For Masked face recognition work, i need a masked face dataset with classification labeling. where test/train/valid folder exist and each folder contain different persons subfolder with images.
MAFA (MAsked FAces) is a masked face detection benchmark dataset, of which images are collected from Internet images. MAFA contains 30,811 images and 35,806 masked faces. Faces in the dataset have various various orientations and occlusion degrees, while at least one part of each face is occluded by a mask. In the annotation process, each image contains at least one face occluded by various types of masks, while the six main attributes of each masked face, including locations of faces, eyes and masks, face orientation, occlusion degree and mask type.

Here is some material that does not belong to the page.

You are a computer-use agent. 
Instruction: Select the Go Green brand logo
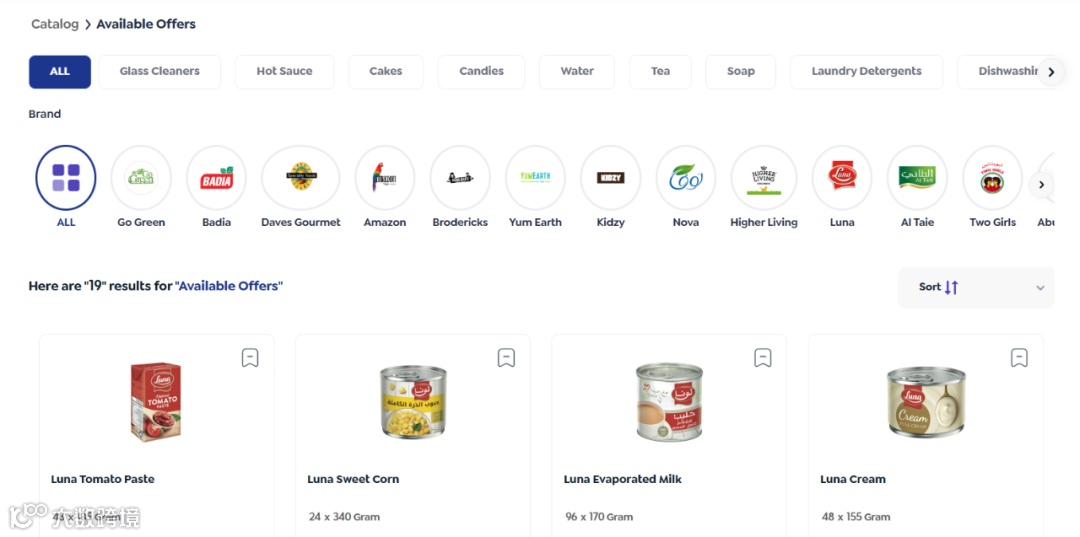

The dataset can be download via: http://www.escience.cn/people/geshiming/mafa.html
MAFA is better for face detection problem, because there all images are in a folder. But i need a masked face dataset which is helpful for face recognition problem, where each person has different folder with test and train. Dataset like-
Hi! Check out the Face Image Meta-Database (fIMDb): https://cliffordworkman.com/resources/
The fIMDb includes info or estimates on: number of photo sets per source (and numbers of neutral and other sets — e.g., facial emotions), number of subjects per source (with approximate sex distributions), total number of images, approximate number of viewpoints, whether the sources includes photos from more than one ethnicity, whether it includes more than one age group, whether meta-data are available, the photo category (e.g., posed, wild), the reference(s) for the source (e.g. DOIs). I hope this will aid others interested in conducting research on responses to faces.